Using cytometric measurements for A172 and Gl–Tr glioblastomas, we assessed the expression levels of the VEGFR-1 protein and the ratio of its receptor and soluble forms (Fig. 3b). In Gl–Tr, the expression of the total protein and the receptor form of VEGFR-1 was higher than in A172. At the same time, in Gl–Tr, 42 and 54% of the VEGFR-1 protein was located in the receptor form on the cell membrane (when stained with antibodies to VEGFR-1 clones 3B12 and 4C1, respectively), and in A172, 66 and 71%, respectively.

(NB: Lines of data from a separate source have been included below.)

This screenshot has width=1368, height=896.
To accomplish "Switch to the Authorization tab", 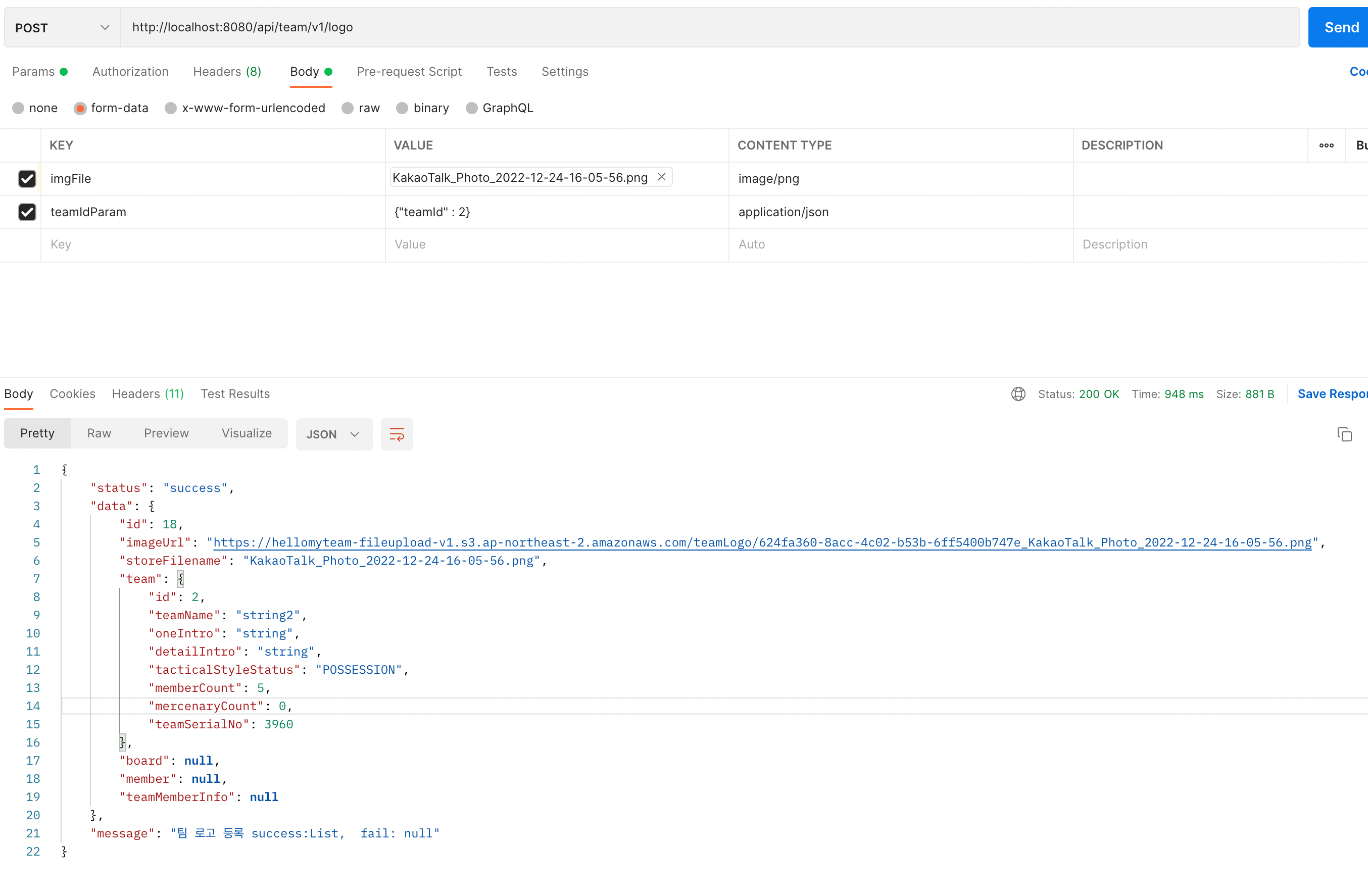I will 130,72.
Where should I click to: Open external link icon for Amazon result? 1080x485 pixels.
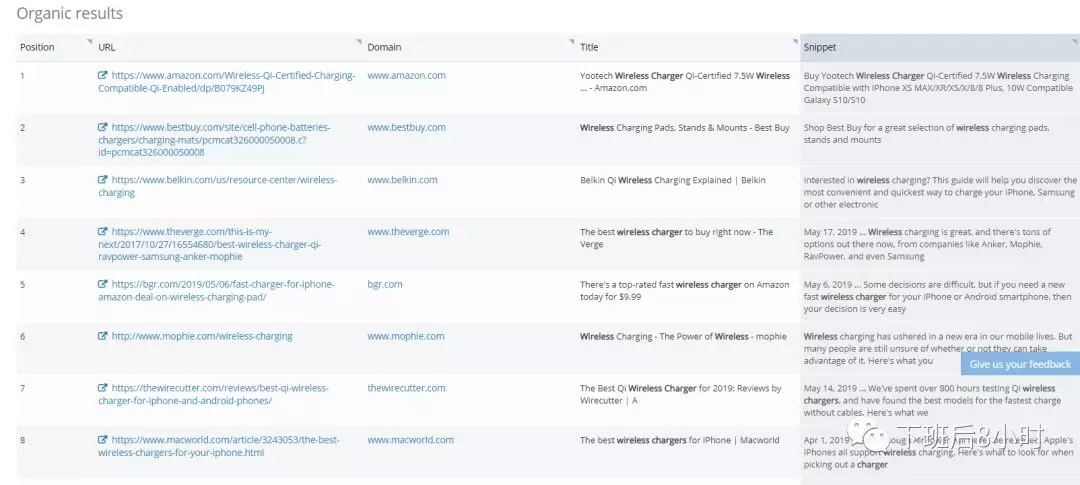103,75
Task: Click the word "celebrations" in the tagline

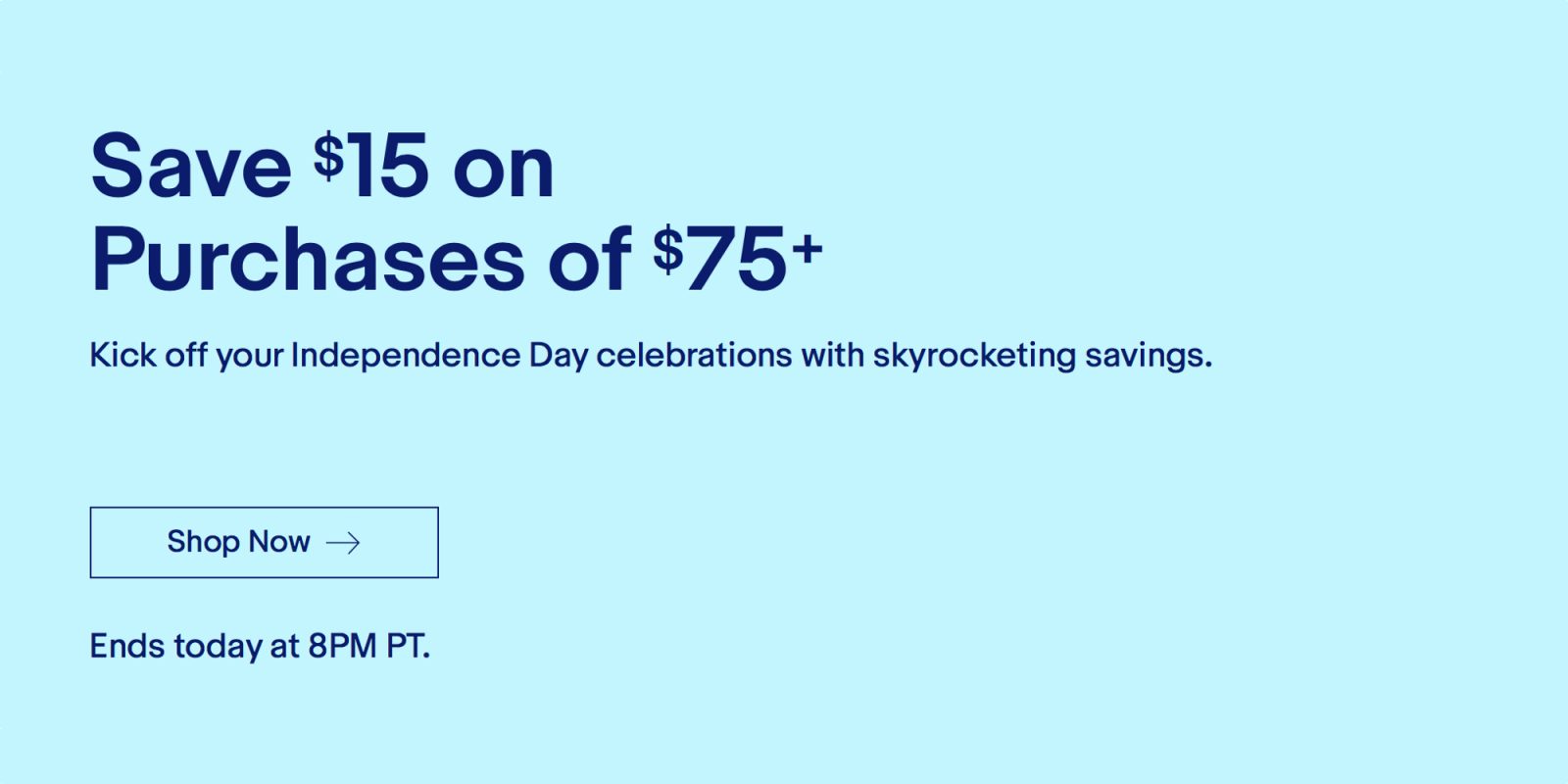Action: [694, 355]
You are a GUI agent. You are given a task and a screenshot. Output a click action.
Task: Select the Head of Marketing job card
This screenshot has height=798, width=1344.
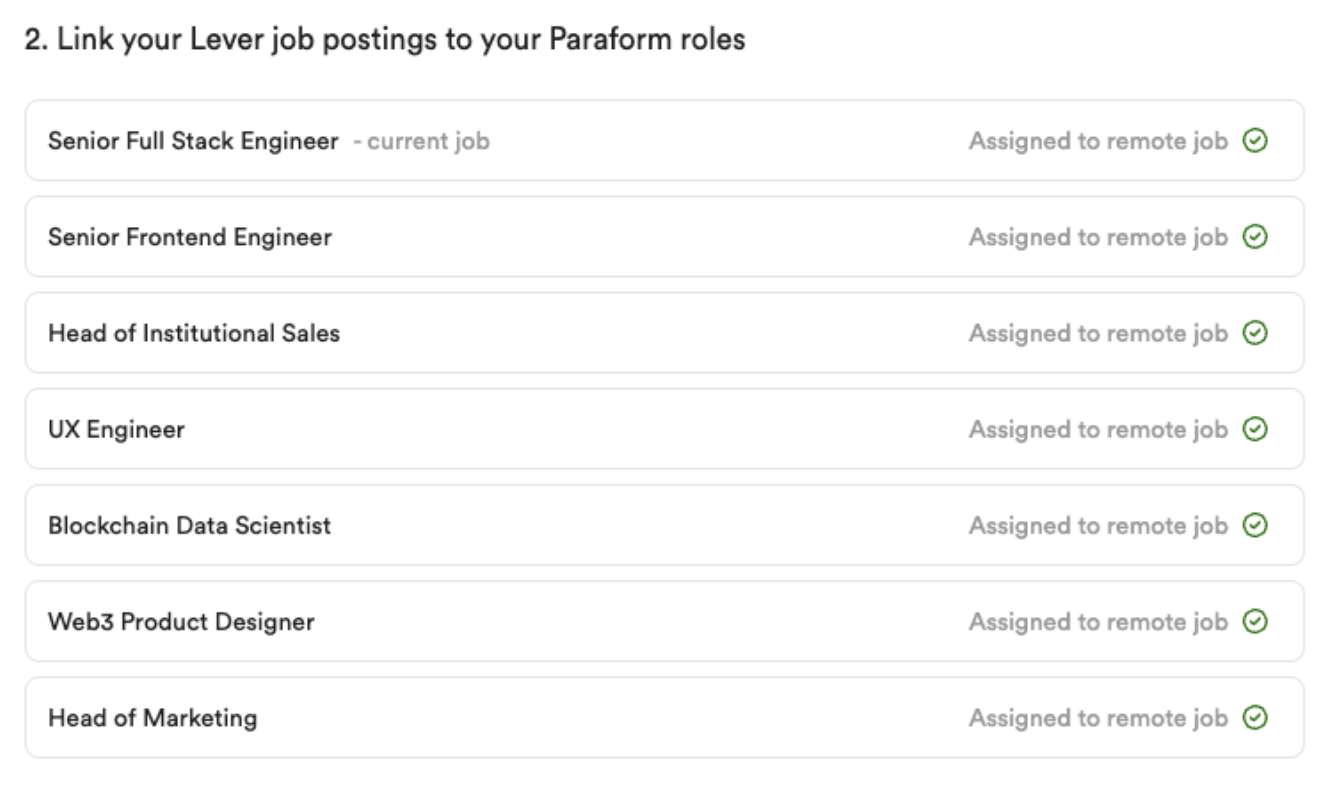point(670,717)
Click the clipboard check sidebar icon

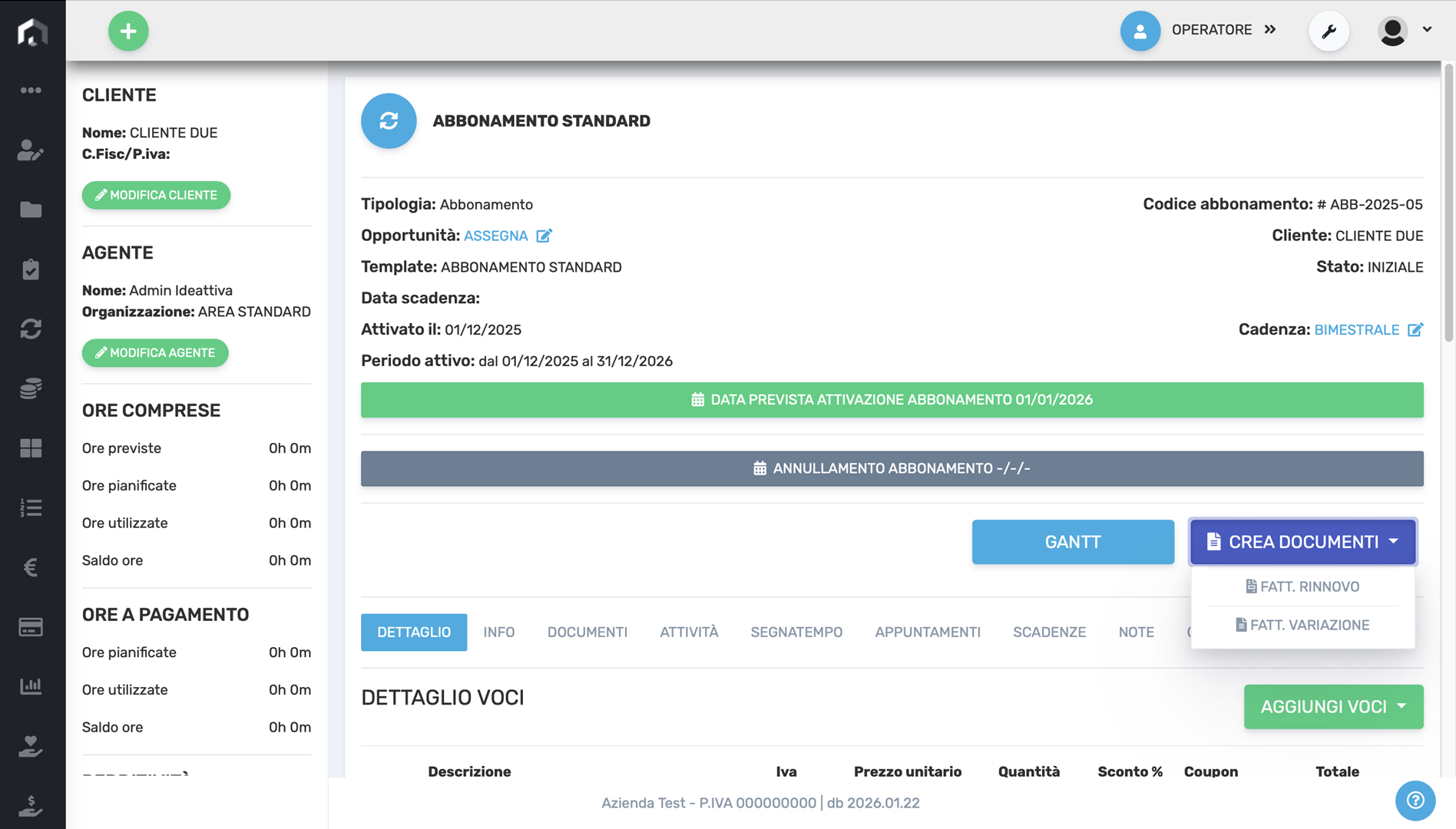(31, 269)
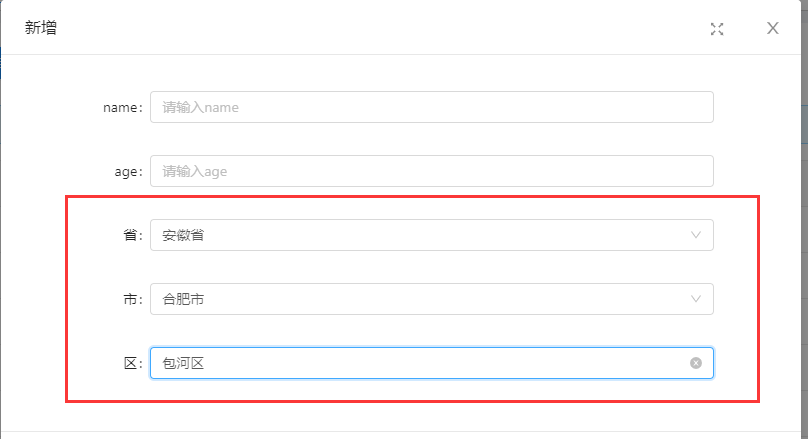Focus the name input field
The image size is (808, 439).
pyautogui.click(x=430, y=107)
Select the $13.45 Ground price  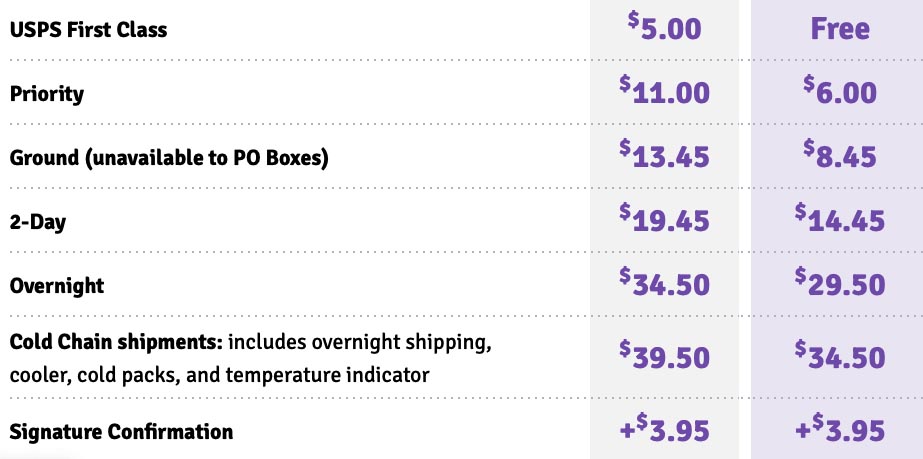click(664, 155)
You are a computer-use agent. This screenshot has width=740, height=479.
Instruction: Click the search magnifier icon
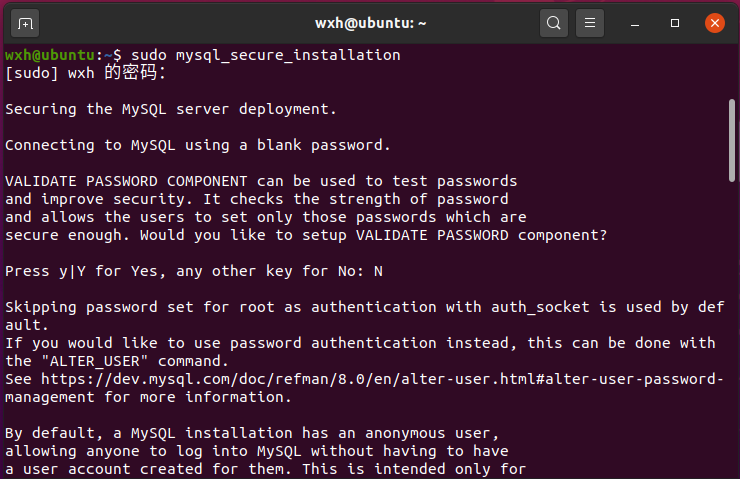(x=554, y=22)
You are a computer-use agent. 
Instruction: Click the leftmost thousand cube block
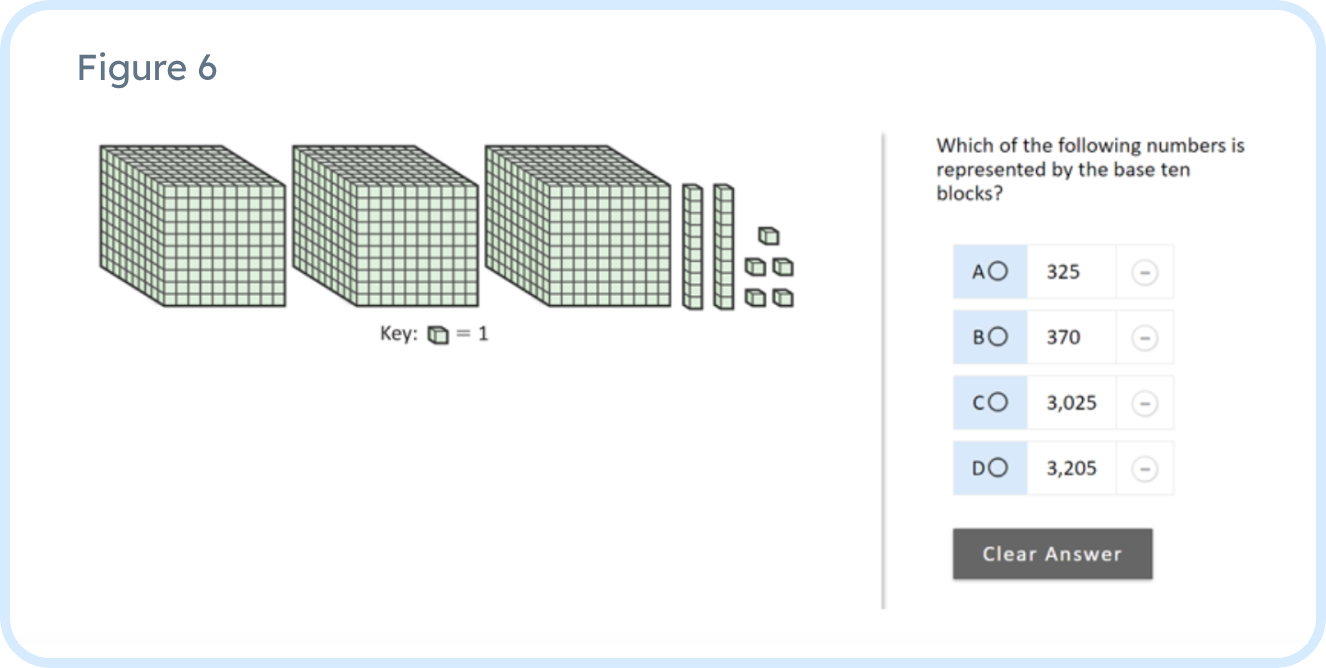(192, 226)
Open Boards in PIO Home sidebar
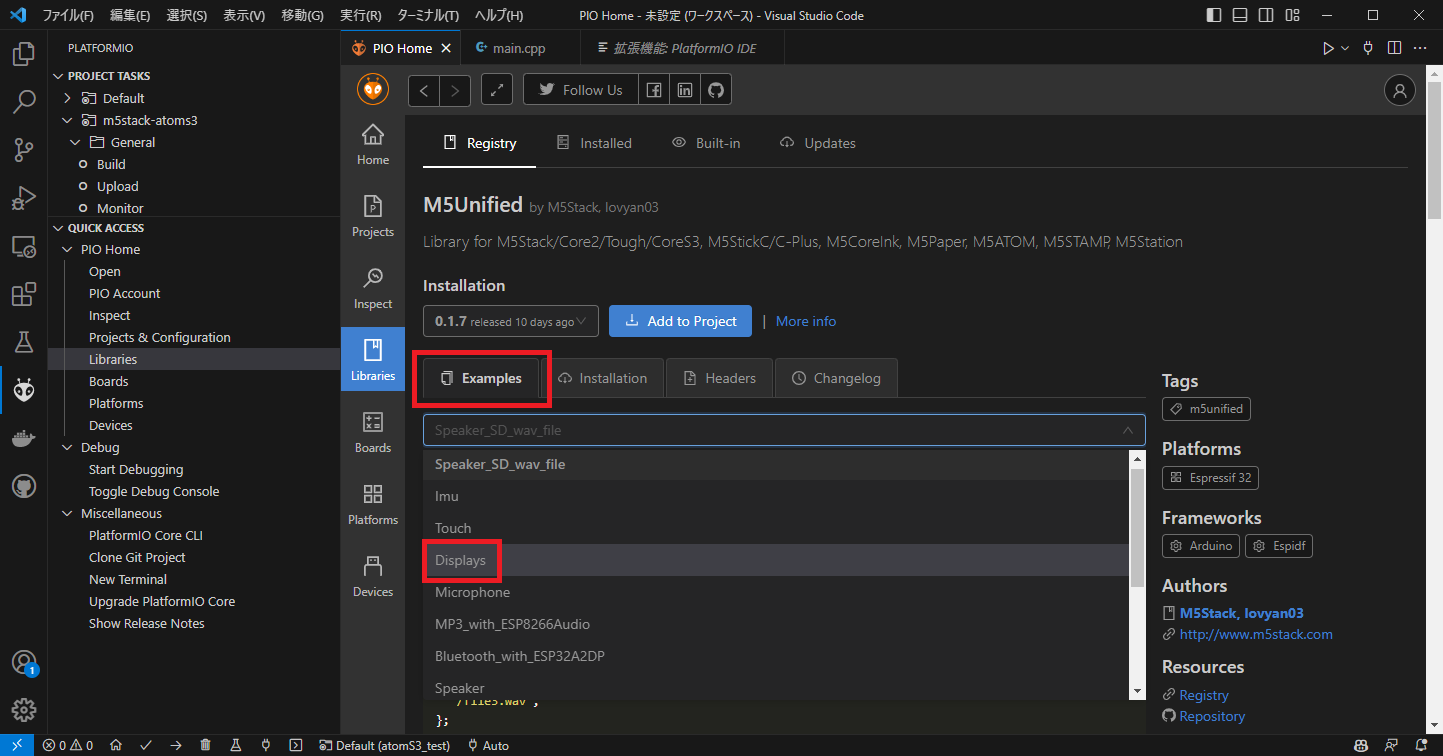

Immunotherapy. Testing of the immunotherapeutic treatment regimen using antibodies of clones 4C1 and 3B12 to the VEGFR-1 receptor was carried out on A172 and Gl-Tr cultures using real-time cell-growth assessment on the xCELLigenсe device (Fig. 3c). The A172-cell line was not sensitive to immunotherapy with Avastin and monoclonal antibodies to VEGFR-1. In contrast, Gl–Tr survival decreased by 50% when cells were treated with Avastin. When using antibodies to VEGFR-1 clone 3B12, cell survival decreased to 10%, and when using antibodies from clone 4C1 it dropped below 5%. The combined use of Avastin and antibodies to VEGFR-1 clone 4C1 led to complete suppression of the growth of Gl–Tr glioblastoma cells. Thus, Gl–Tr can be used as a model for testing immunological therapy regimens aimed at blocking vascular endothelial growth factor and its type-1 receptor.

CONCLUSIONS

The described cultures of glioblastomas Gl–R, Gl–Tr, Gl–L, Gl–Sh, Gl–C, and Gl–F are stably cultured cell lines that differ from each other in cell size and shape, p53 and p73 statuses, and levels of RNA expression of the genes for vascular endothelial growth factor and its type-1 receptor. All this makes the described cell lines promising models for studying the formation of resistance of glioblastomas to radiotherapy and for testing new sensitizing agents. In addition, the described glioblastoma lines can be used as models for testing synthetic antibodies against VEGFR-1 and developing immunotherapy regimens aimed at blocking VEGF and its receptor.